The Kuwaiti military said one of its Patriot anti-missile batteries had shot down an incoming missile over southern Iraq. Air raid sirens sounded briefly in Kuwait City before the all-clear was signalled.
An official at U.S. Central Command in Qatar said there had been several reports of missiles fired in Iraq on Tuesday, including one aimed at the Najaf region, where large numbers of the U.S. troops are concentrated.
"This morning we have several reports of surface-to-surface missiles, one specifically fired from south of Baghdad into the ...Najaf region. That was taken out by a Patriot missile and caused no harm." U.S. Navy Captain Frank Thorp said.

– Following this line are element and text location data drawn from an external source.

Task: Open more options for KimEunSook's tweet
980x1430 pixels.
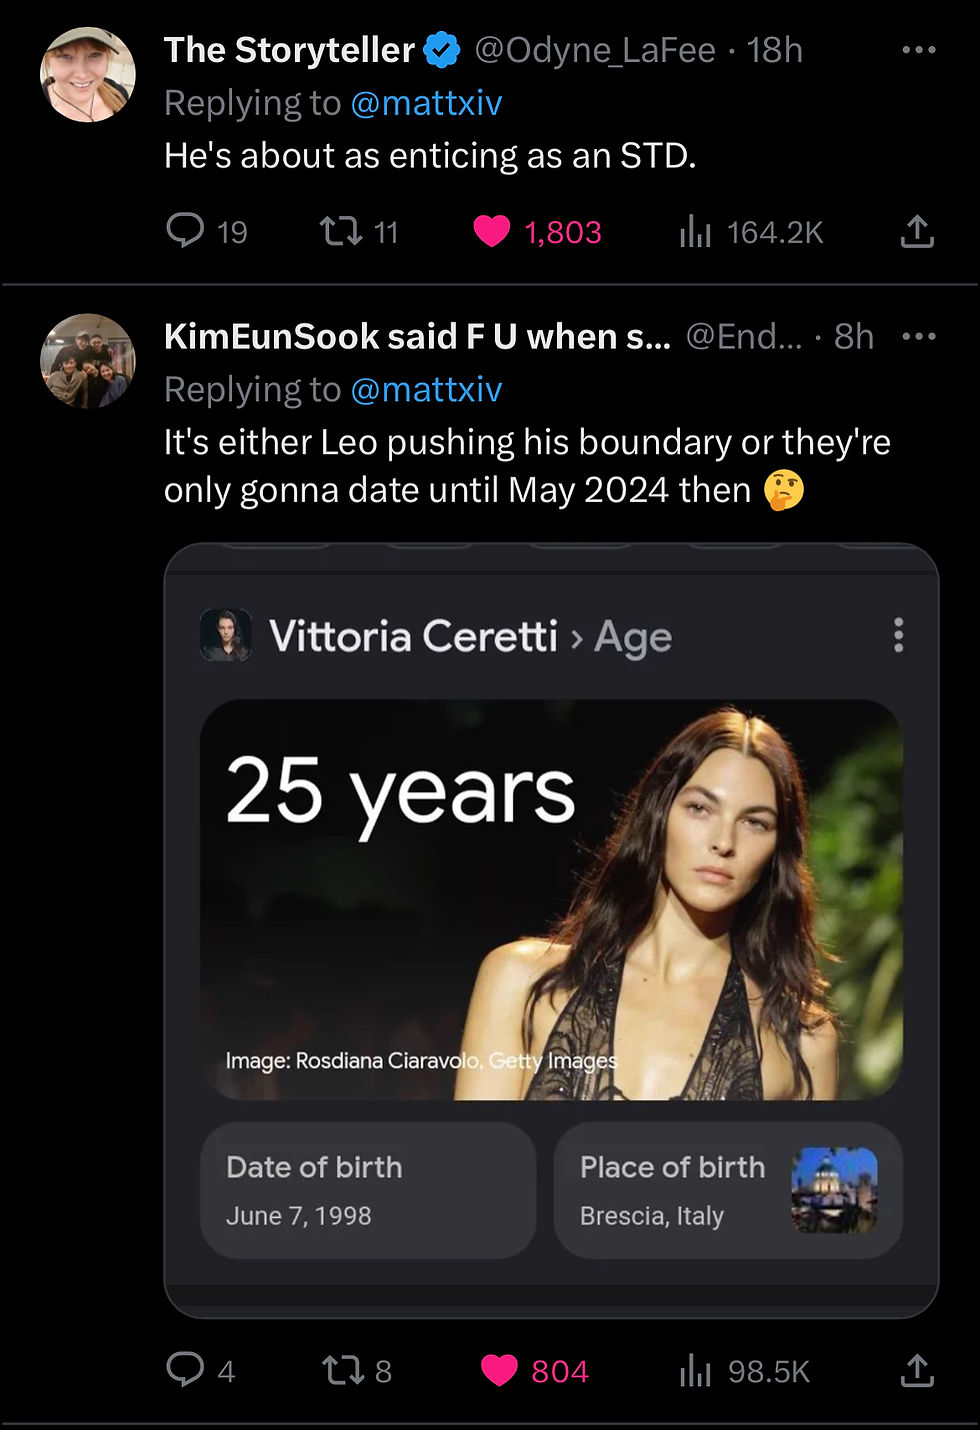Action: tap(918, 336)
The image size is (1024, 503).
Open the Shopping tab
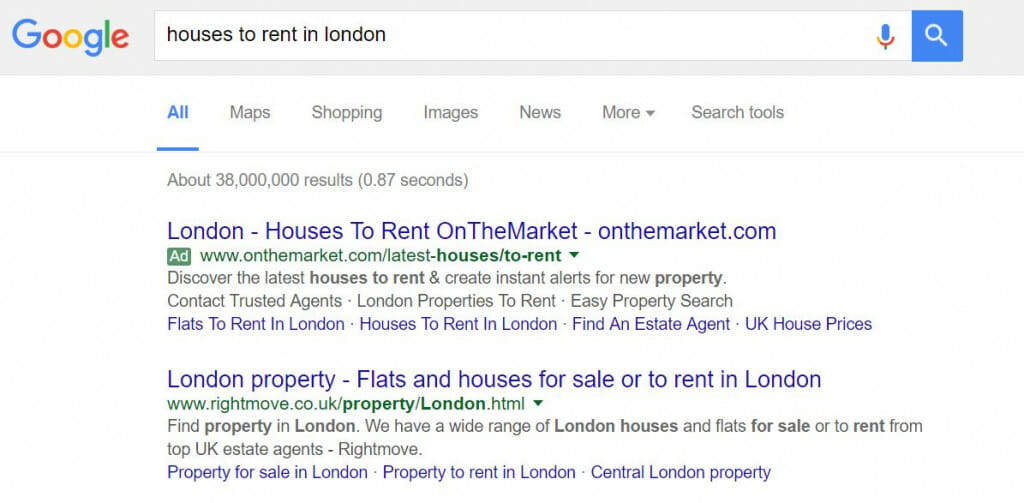click(347, 112)
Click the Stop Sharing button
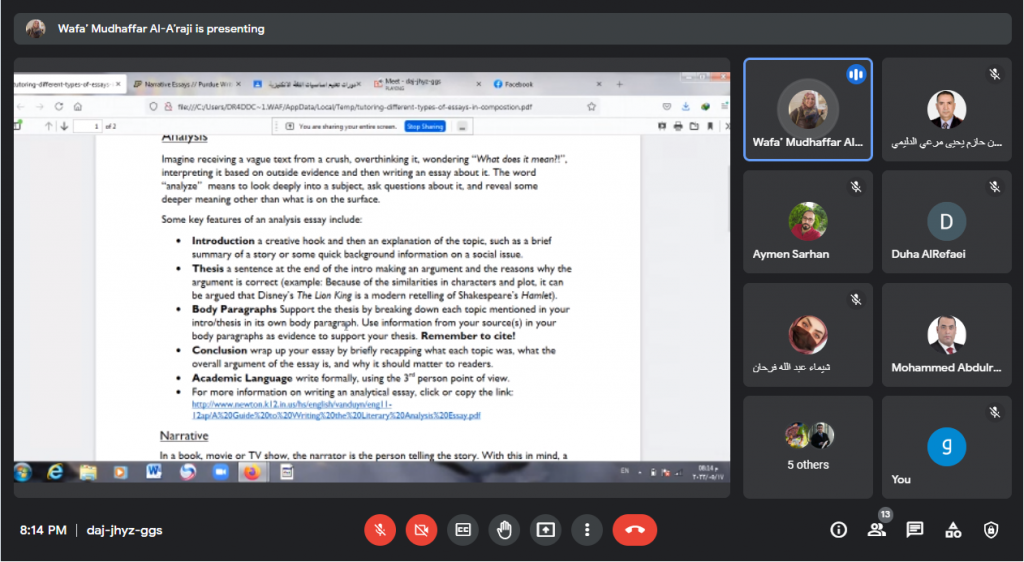Screen dimensions: 1024x562 click(425, 127)
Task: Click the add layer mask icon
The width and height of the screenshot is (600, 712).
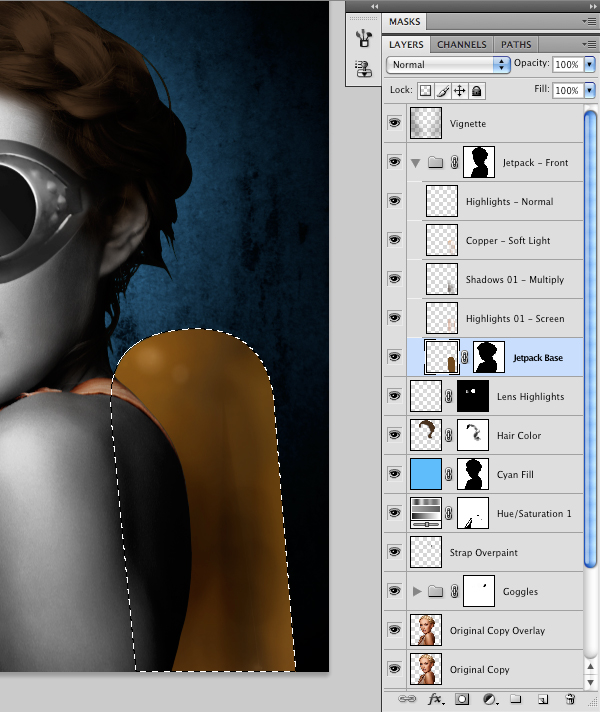Action: 462,699
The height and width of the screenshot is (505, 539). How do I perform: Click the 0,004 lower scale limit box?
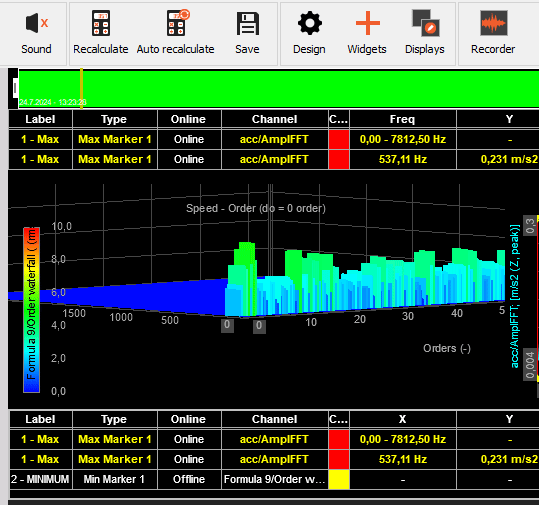click(x=530, y=365)
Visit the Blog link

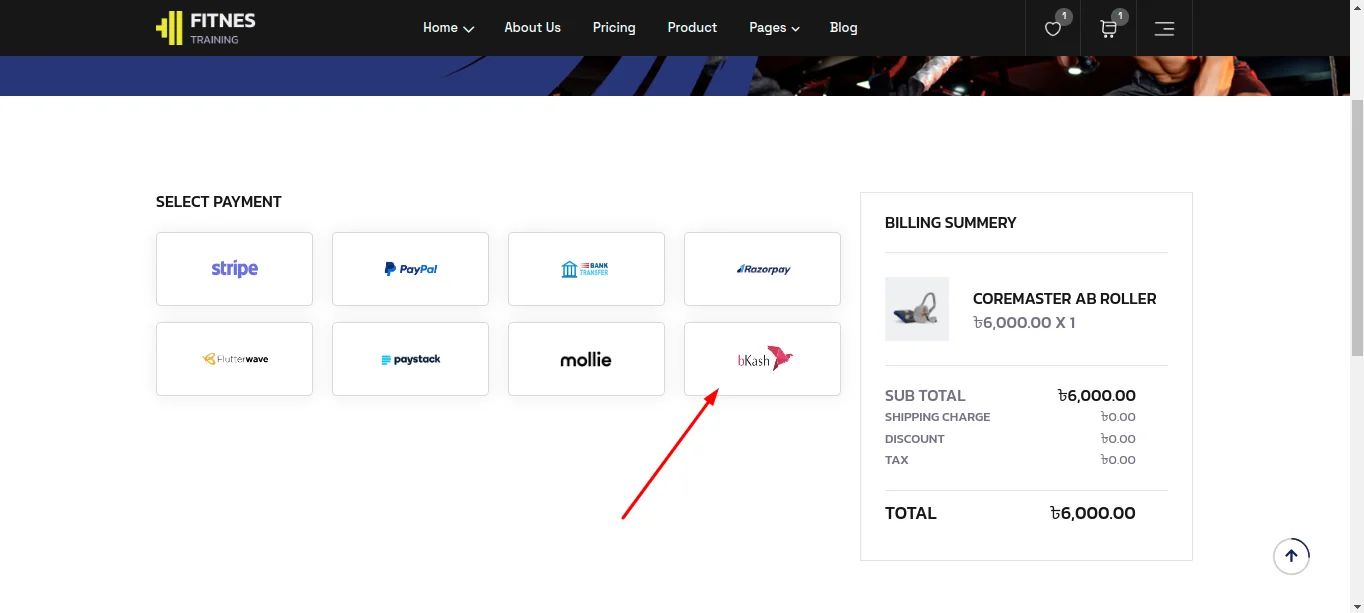tap(843, 28)
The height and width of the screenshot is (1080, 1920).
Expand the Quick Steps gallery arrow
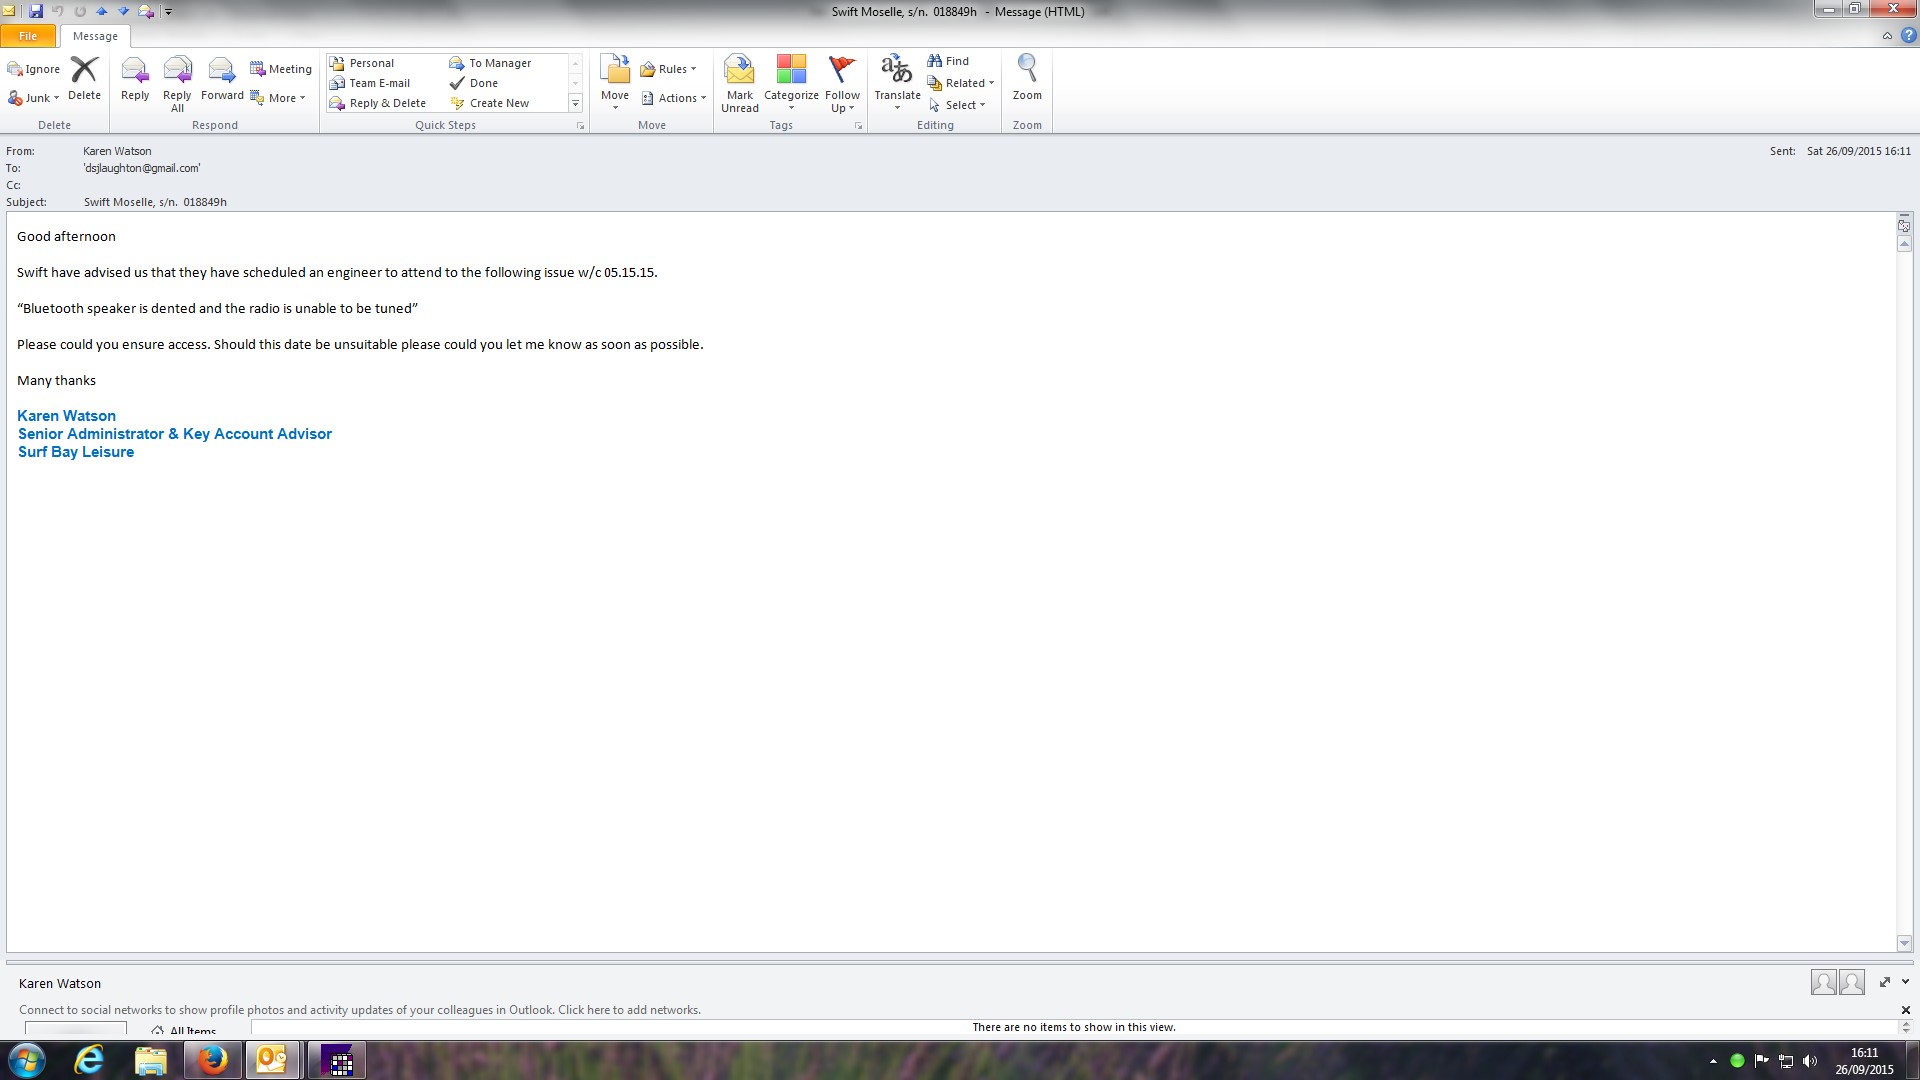(x=575, y=104)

Najaf lies 160 km (100 miles) south of Baghdad. U.S.-led forces around the city have battled Iraqi troops and paramilitary fighters in the area in recent days.
British officials said two Iraqi Seersucker anti-ship missiles landed near British commandos and a prisoner of war camp on the Faw peninsula opposite the southern port of Umm Qasr. Such missiles skim low and can escape detection by radar.
Kuwaiti officials say Iraq has fired at least 19 missiles at Kuwait since the U.S. and British war in Iraq began on March 20.
Almost all have been brought down by Patriots. But on Saturday, an anti-ship missile that evaded detection by Kuwaiti radar slammed into a breakwater in Kuwait City, spraying a seafront shopping mall with debris. Two people were hurt.
Earlier on Tuesday, a Kuwaiti Patriot missile was fired after a sentry near the border with Iraq reported what he thought was an incoming missile flying below radar level. A Kuwaiti military spokesman said the Patriot missile eventually detonated itself without intercepting any incoming missile.
Military officials say many missiles fired at Kuwait have been Silkworm anti-ship missiles, also known as Seersucker.
"There are reports of Seersucker-type missiles being fired towards the Iraq-Kuwait border. We believe they are being fired from somewhere around Basra," British Group Captain Al Lockwood told Reuters at Central Command forward headquarters in Qatar.
British forces in southern Iraq are still fighting for control of Basra, Iraq's second largest city.
Kuwait was the main launchpad for the U.S. and British ground war against Iraq. Unlike many other Arab countries, Kuwait is a staunch supporter of the war.
U.S.-led forces drove Iraqi troops out of Kuwait in the 1991 Gulf War and the American military has maintained a large presence there ever since.